Social conservatives are trying again to place limits on local sex education policies they believe are teaching bad morals. A similar bill cleared the Legislature in 2011, only to be vetoed by former Gov. Brian Schweitzer.
Supporters pointed to a debate over sex education in Helena that led to packed public meetings and ongoing strife between some parents and school officials. House Bill 239 would also ban any organization that provides abortion services from assisting with sex education in schools.
“It simply allows me as the mother to choose how my child is taught about sex education,” said state Rep. Liz Bangerter, R-Helena. “This bill is a mother’s dream bill. Please vote yes.”
The House endorsed the measure 54-43 on an initial vote. It faces another final vote before going to the Senate. Democrats were joined by a few Republicans in opposing the measure.
Opponents said parents currently can opt not to let their children participate in sex education. They argued the proposed law is more burdensome by requiring opt-in permission, and won’t be returned by inattentive parents and their students who might most need the education.

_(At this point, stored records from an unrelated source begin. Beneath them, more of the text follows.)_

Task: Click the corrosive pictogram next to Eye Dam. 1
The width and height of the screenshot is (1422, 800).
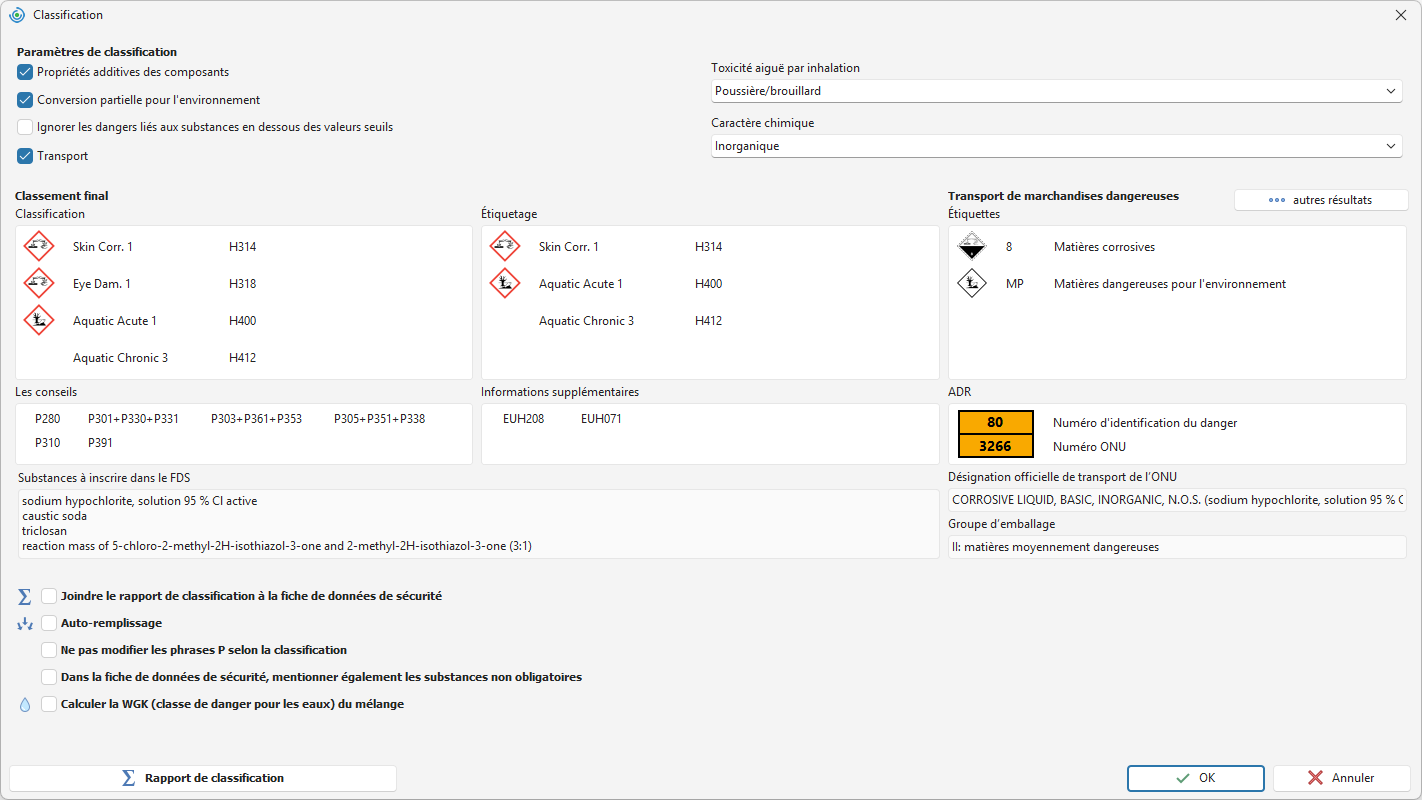Action: pos(39,284)
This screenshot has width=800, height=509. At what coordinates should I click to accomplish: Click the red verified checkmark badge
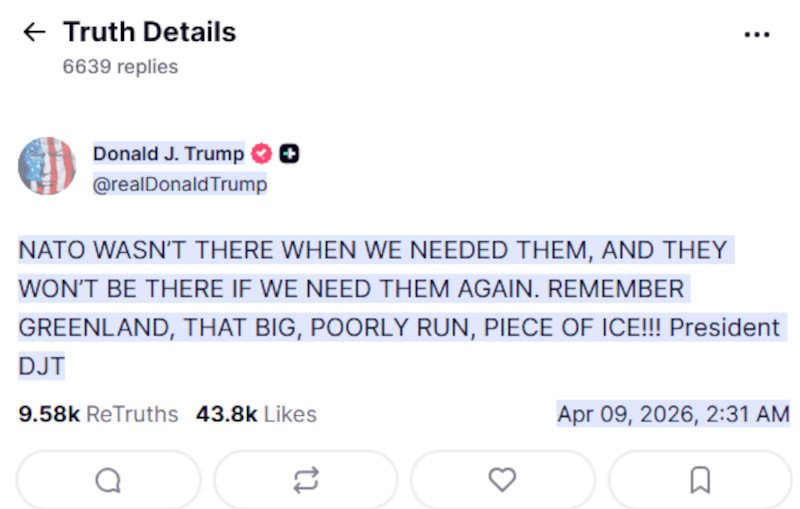(x=262, y=154)
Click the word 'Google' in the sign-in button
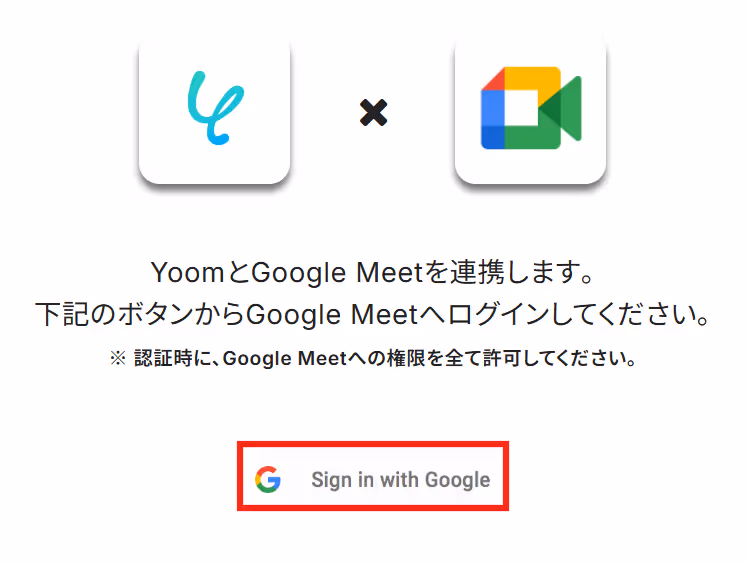Screen dimensions: 747x563 pos(457,480)
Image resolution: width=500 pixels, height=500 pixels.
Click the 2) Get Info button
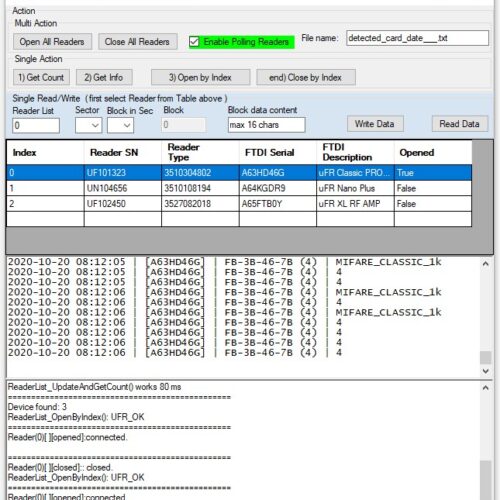click(x=104, y=77)
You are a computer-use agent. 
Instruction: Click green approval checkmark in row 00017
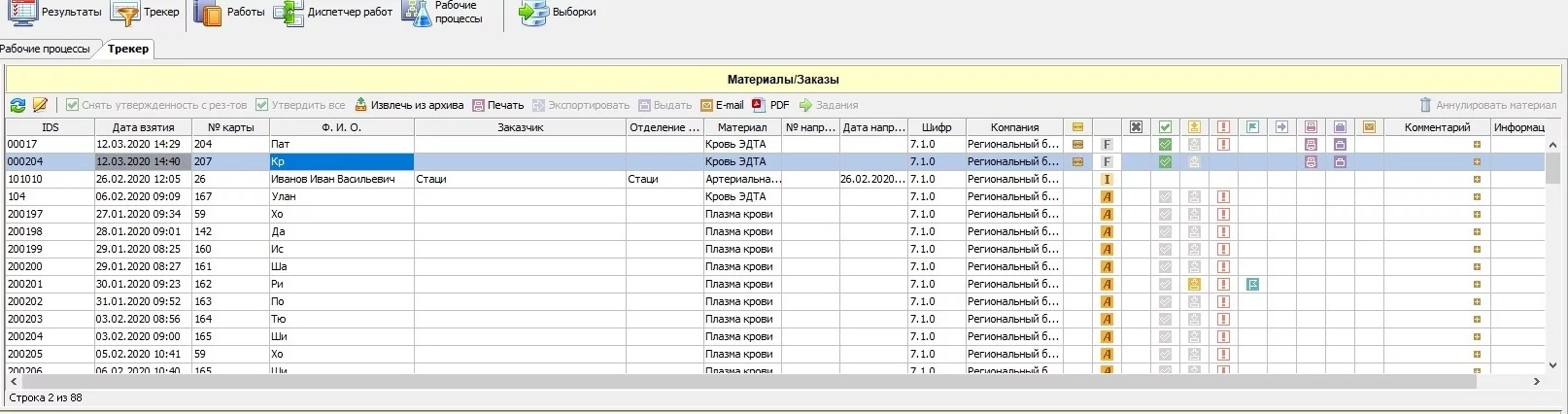click(x=1165, y=144)
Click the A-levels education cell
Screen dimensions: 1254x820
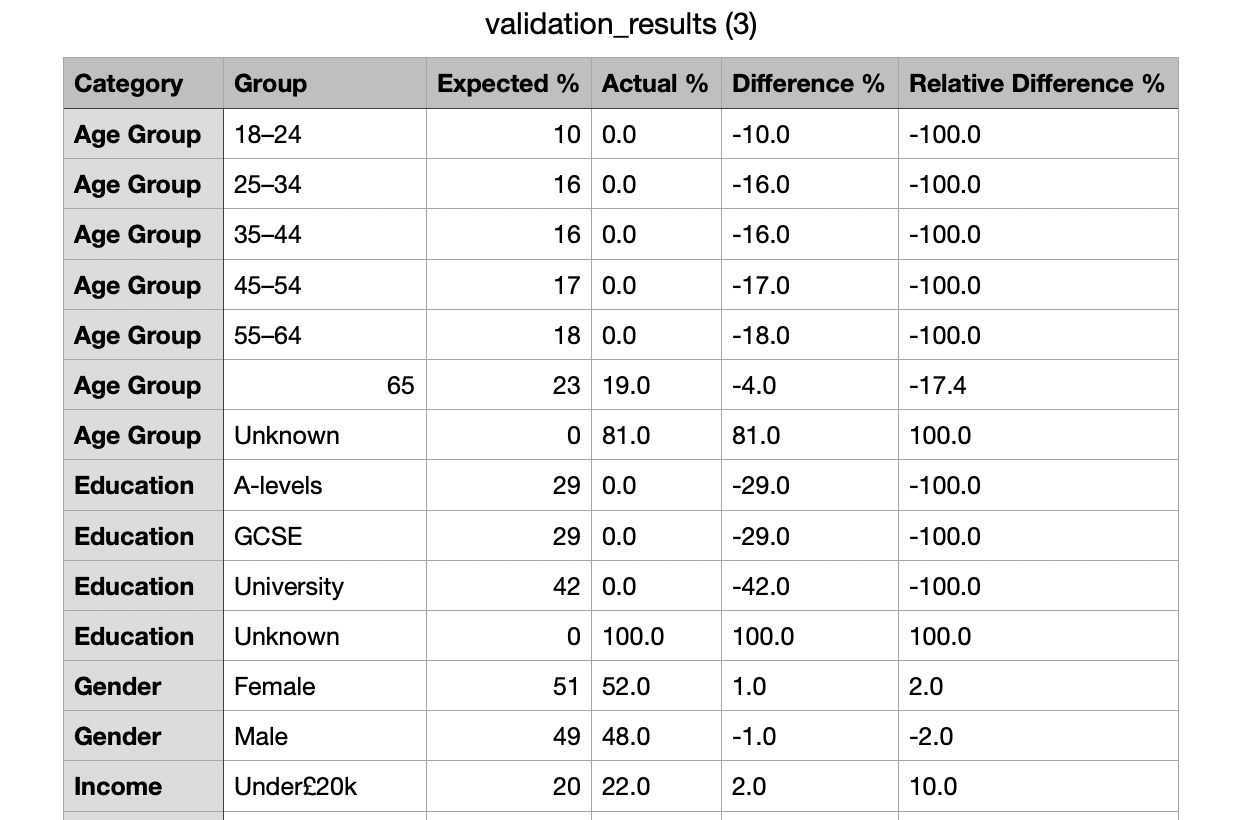click(278, 486)
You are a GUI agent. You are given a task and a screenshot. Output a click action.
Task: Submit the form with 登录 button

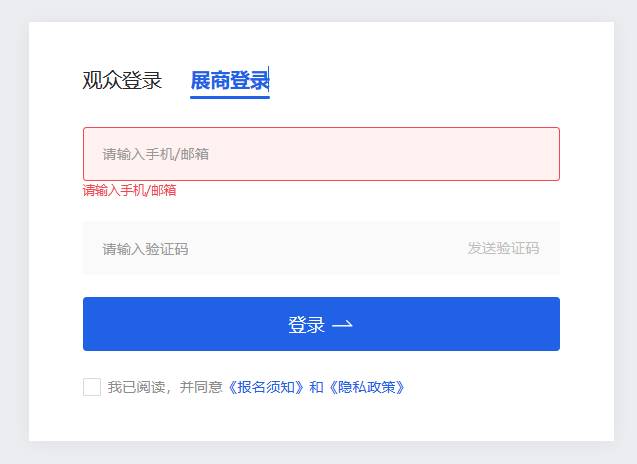pyautogui.click(x=321, y=324)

“When people don’t get the proper information, we see things like high school kids getting syphilis, getting gonorrhea, and they are getting pregnant when they are 14,” said Rep. Bryce Bennett, D-Missoula. “We want to make sure these high school kids are getting that information from the people who know it. And that is a good thing.”
There have been fewer bills dealing with social issues compared with past sessions, but conservatives are making this particular measure a priority. They argued that parents are always supportive of more information, pointing to overwhelming approval of the November ballot initiative requiring parental consent for teen abortions.
Supporters of the bill said they believe sex education is straying into moral instruction and away from straight information on biology, physiology and anatomy they would prefer.
“Every parent in Montana should have a say in what their child is taught,” said House Speaker Pro Tempore Austin Knudsen, a Culbertson attorney.